Sur le terrain, il n’est pas rare de voir certains motocyclistes crier à l’abus des policiers.

Alerté du danger que constituent les engins à deux et à trois roues sur les routes, le gouvernement a fini par réagir. Depuis début mai, la police et la gendarmerie traquent et confisquent les motos et les triporteurs sur les grandes artères. L’opération est saluée, mais des abus sont également dénoncés par les usagers et certaines entreprises spécialisées dans la distribution de colis via des motos. Mais, pour les forces de l’ordre, il s’agit d’appliquer strictement les mesures prises.

Près de 400 motos et environ 300 triporteurs. C’est le nombre d’engins à deux ou à trois roues saisis et mis en fourrière par la police nationale à ce jour. Débutée la semaine dernière, l’opération de traque des motos et triporteurs semble avoir atteint sa vitesse de croisière. Selon une source à la préfecture de police, les services sont régulièrement assaillis par les propriétaires de ces engins motorisés, déclarés illégaux pour la plupart faute des papiers afférents. Le commissaire principal de police chargé de la police spéciale de la sécurité routière au ministère des Transports, Abdul Kader Touré, qui conduit cette action avec vigueur et détermination, a déployé ses hommes dans toutes les communes de la capitale économique. Et ils ne font pas de quartier. Cette opération est censée prendre fin début juin, c'est-à-dire après 30 jours de traque non stop.

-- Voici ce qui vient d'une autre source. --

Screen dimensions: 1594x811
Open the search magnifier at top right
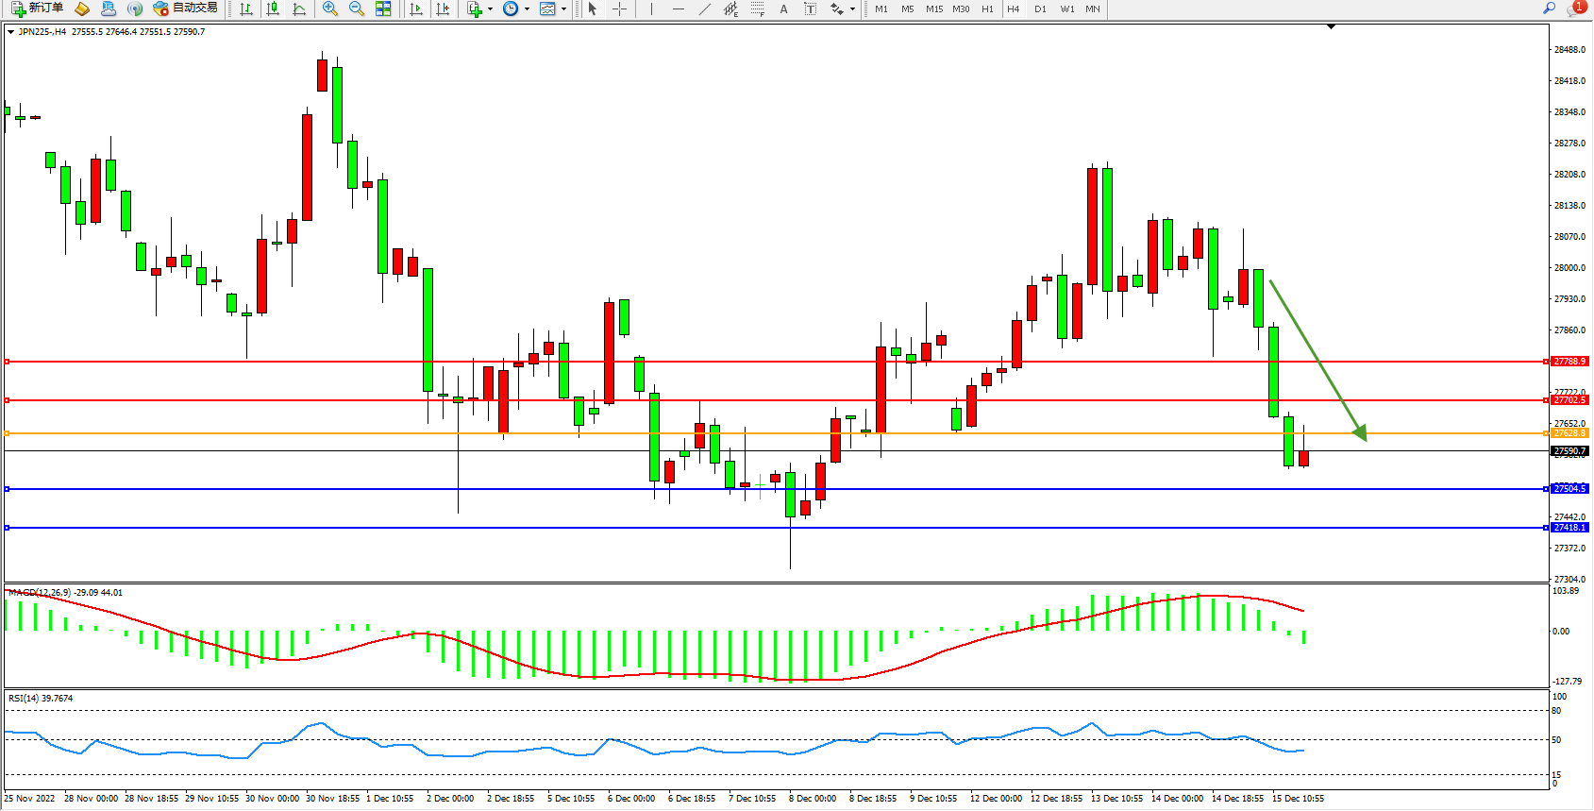coord(1549,8)
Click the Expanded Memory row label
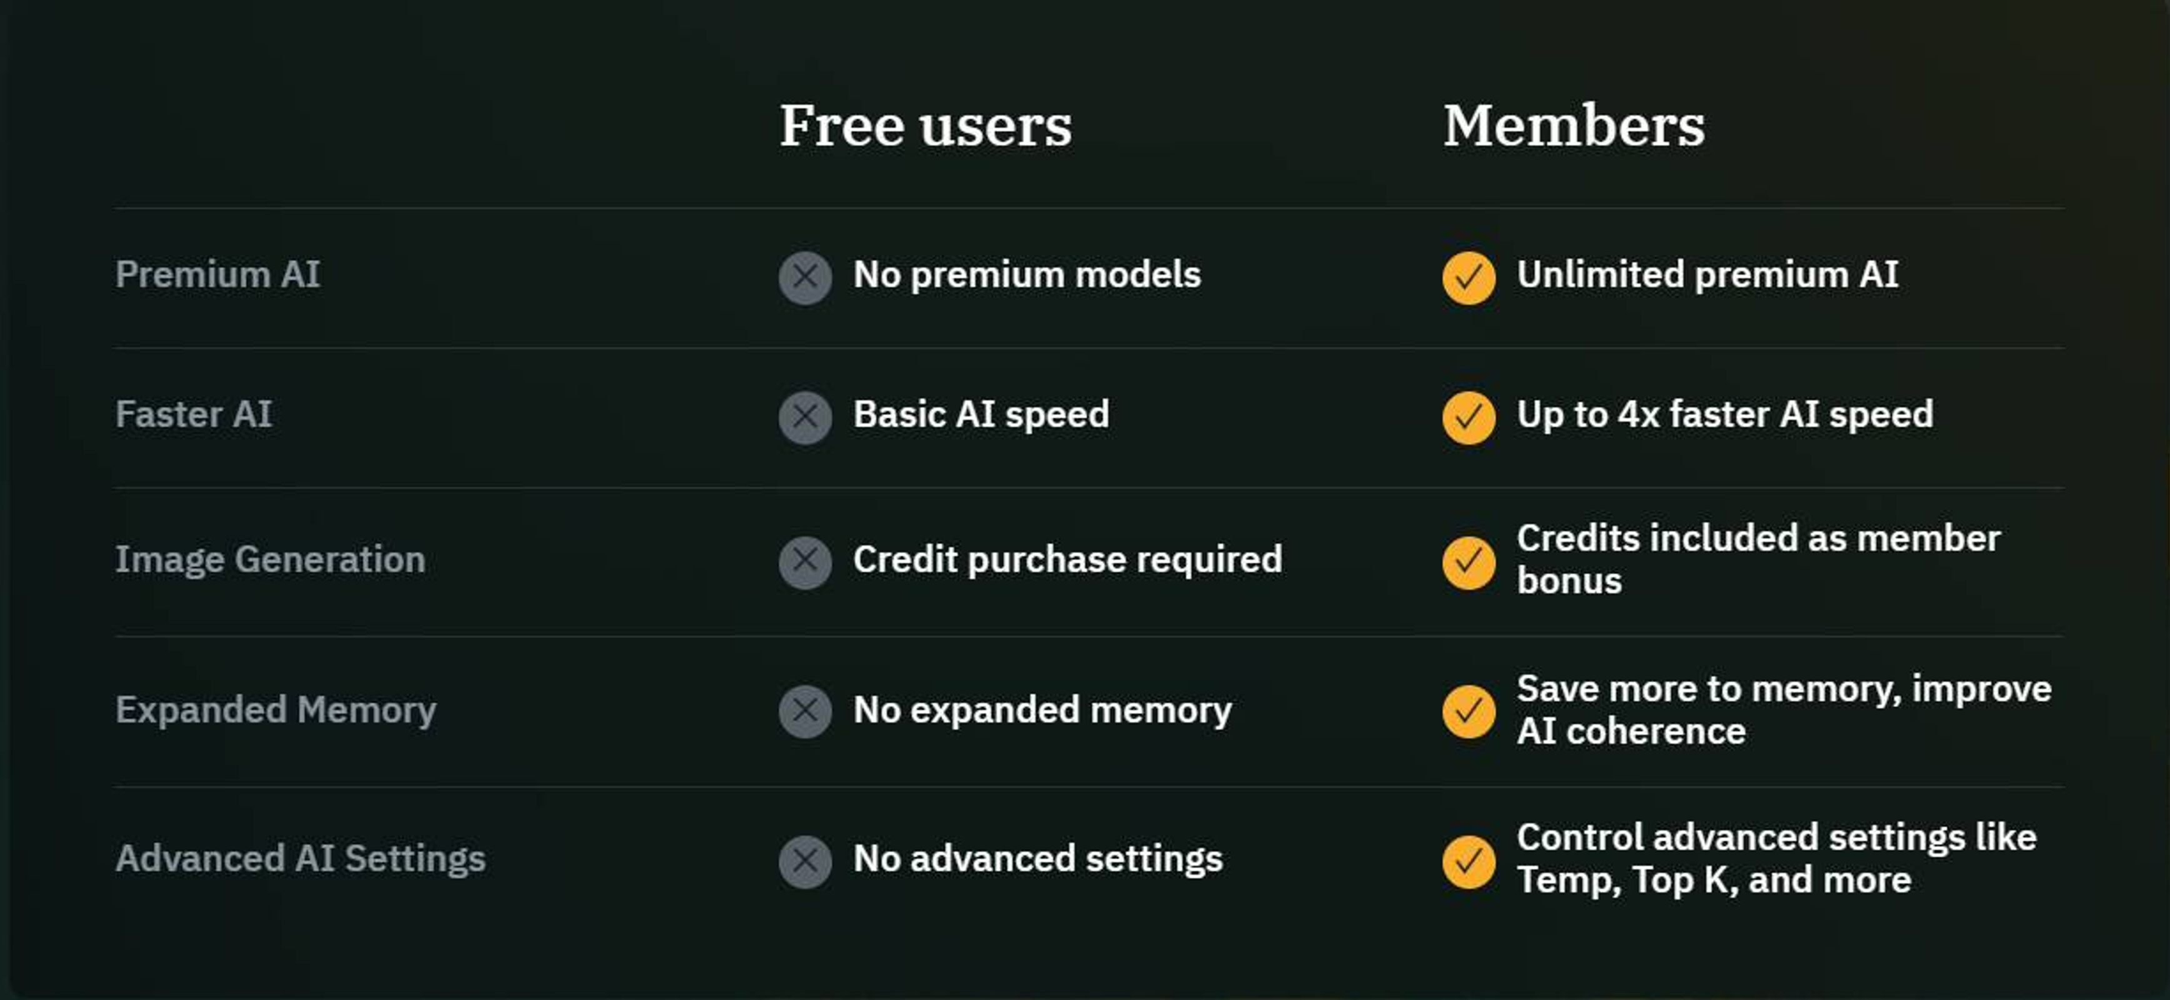2170x1000 pixels. tap(275, 710)
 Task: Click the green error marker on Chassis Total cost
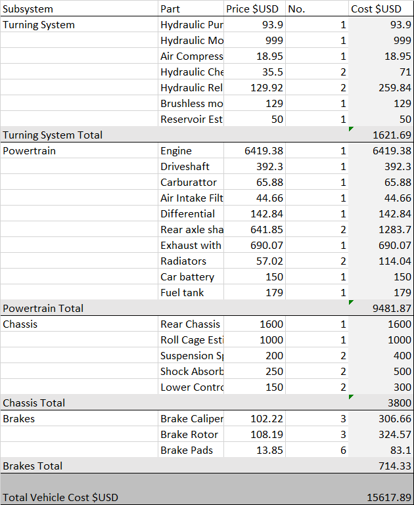(352, 397)
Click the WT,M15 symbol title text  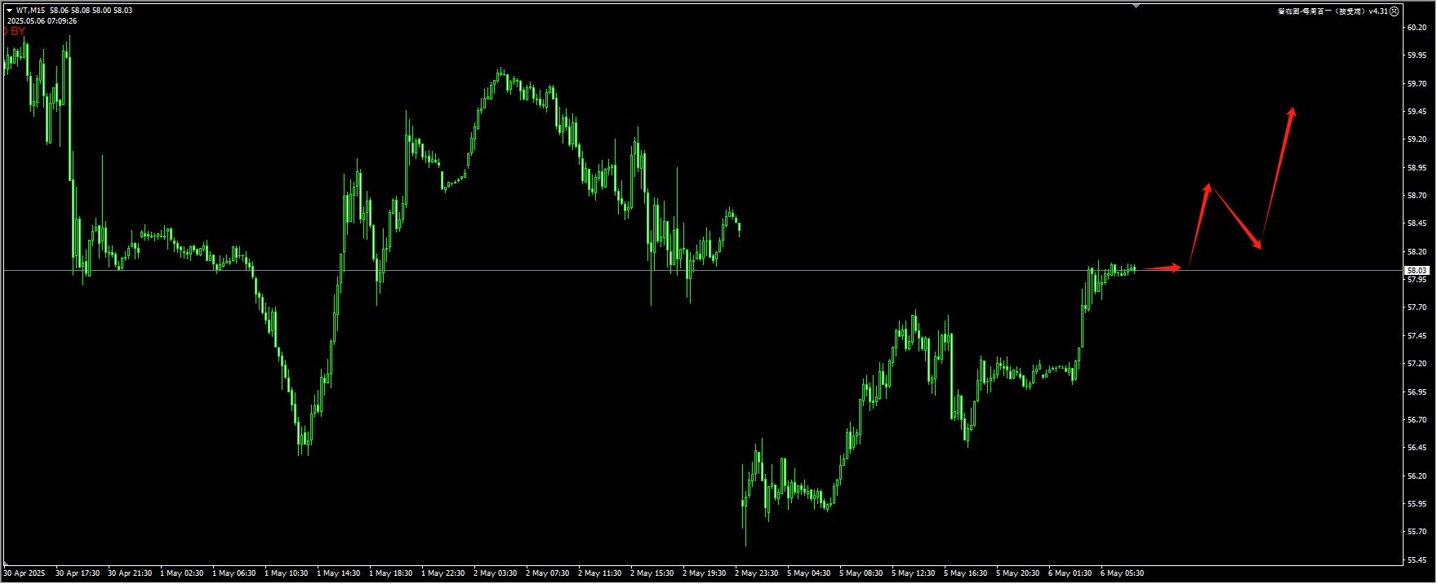[30, 11]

Indésirables ? Mais qu’on se détrompe, précise notre source à la préfecture de police, il ne s’agit pas d’interdire les motos ou même les triporteurs dans la ville d’Abidjan. Dans le premier cas, rappelle notre interlocuteur, toutes les motos saisies par la police l’ont été parce qu’il y avait soit un non port de casque de la part du conducteur, soit parce que ce dernier n’avait pas les papiers de son engin en règle. « Leurs motos leurs seront remises lorsqu’ils se seront mis en règle vis-à-vis de la loi », explique notre informateur. Qui souligne que des motos continuent de circuler dans la ville et que leur présence à Abidjan n’est absolument pas interdite. Cette action est par ailleurs consécutive à un communiqué du ministère des Transports. « Saisi de manière récurrente par  les populations abidjanaises du développement   depuis plusieurs semaines du transport de passagers et de marchandises par des engins à deux roues », les services du ministre Amadou Koné affirment avoir mené  des investigations « qui ont mis en évidence que les propriétaires de ces engins communément appelés mototaxis ne disposent d’aucune autorisation émanant de l’État ». Dans la même veine, il a été constaté au niveau du ministère des  Transports que les triporteurs se livraient au transport de marchandises en violation des textes. « Les  activités de transport de personnes ou de marchandises sont soumises à une autorisation préalable et à un régime particulier d’assurance », mentionne une note du ministre Amadou Koné. Qui insiste sur l’arrêt « immédiat » de ces pratiques « sous peine de voir leurs moyens de transport être mis en fourrière, sans préjudice des amendes et sanctions pénales prévues par les textes en vigueur ».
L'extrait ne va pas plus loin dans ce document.